Все у них получится: я даже специально подумала о генетическом разнообразии. Собирается целая бригада поселенцев из разных родов, и географический уголок для них предусмотрен – так что дел у них полно. Собственно, последнюю книгу я чуть не назвала «След на земле», потому что Волкодав здорово наследил по жизням, по судьбам, по истории... Как, в общем, и все мои герои.
– От ваших книг остается ощущение некоторой достоверности, чуть ли не исторической. Как это достигается? Что вообще такое достоверность в таком жанре, как фэнтези?
– Мифологический менталитет. Понимаете, когда читаешь какую-нибудь импортную фэнтези, там все эти эльфы, гоблины и рыцари – простые ребята, сдернутые с современной американской улицы. Просто на них зачем-то надели шлемы, латы и неведомо куда отправили. Они думают, чувствуют и осознают этот мир, как нынешние жители цивилизованной страны, а не как люди, у которых за каждым углом должны жить боги и демоны.
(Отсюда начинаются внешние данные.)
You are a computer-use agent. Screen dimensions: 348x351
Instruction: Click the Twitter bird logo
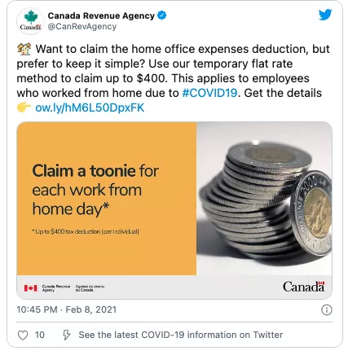tap(325, 15)
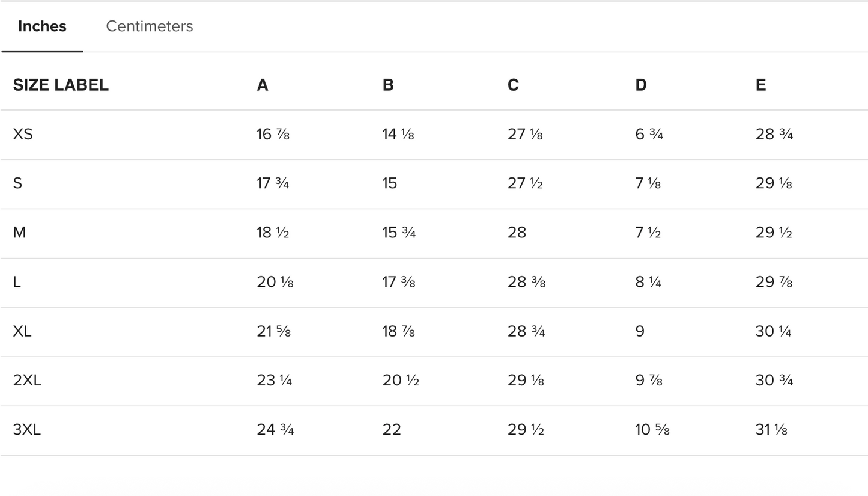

Есть такое понятие – «сакральная география». Для человека окружающий пейзаж был готовым учебником священной истории своего народа – всюду что-то происходило, именно под этим дубом сидел 50 поколений назад родоначальник, у этого камня соплеменник встречался с Богом, и так далее. И у меня Волкодав – не браток из Москвы или Питера, а человек, выросший на тогдашней почве. И сегваны, например, – вполне определенные северные народы, обычаи которых преломляются и проецируются на этот мир, а не какие-нибудь «мореходы вообще».
– Кстати, о сегванах. У вас довольно много таких слов, которые или не существуют в русском языке, или просто непривычны. Откуда они?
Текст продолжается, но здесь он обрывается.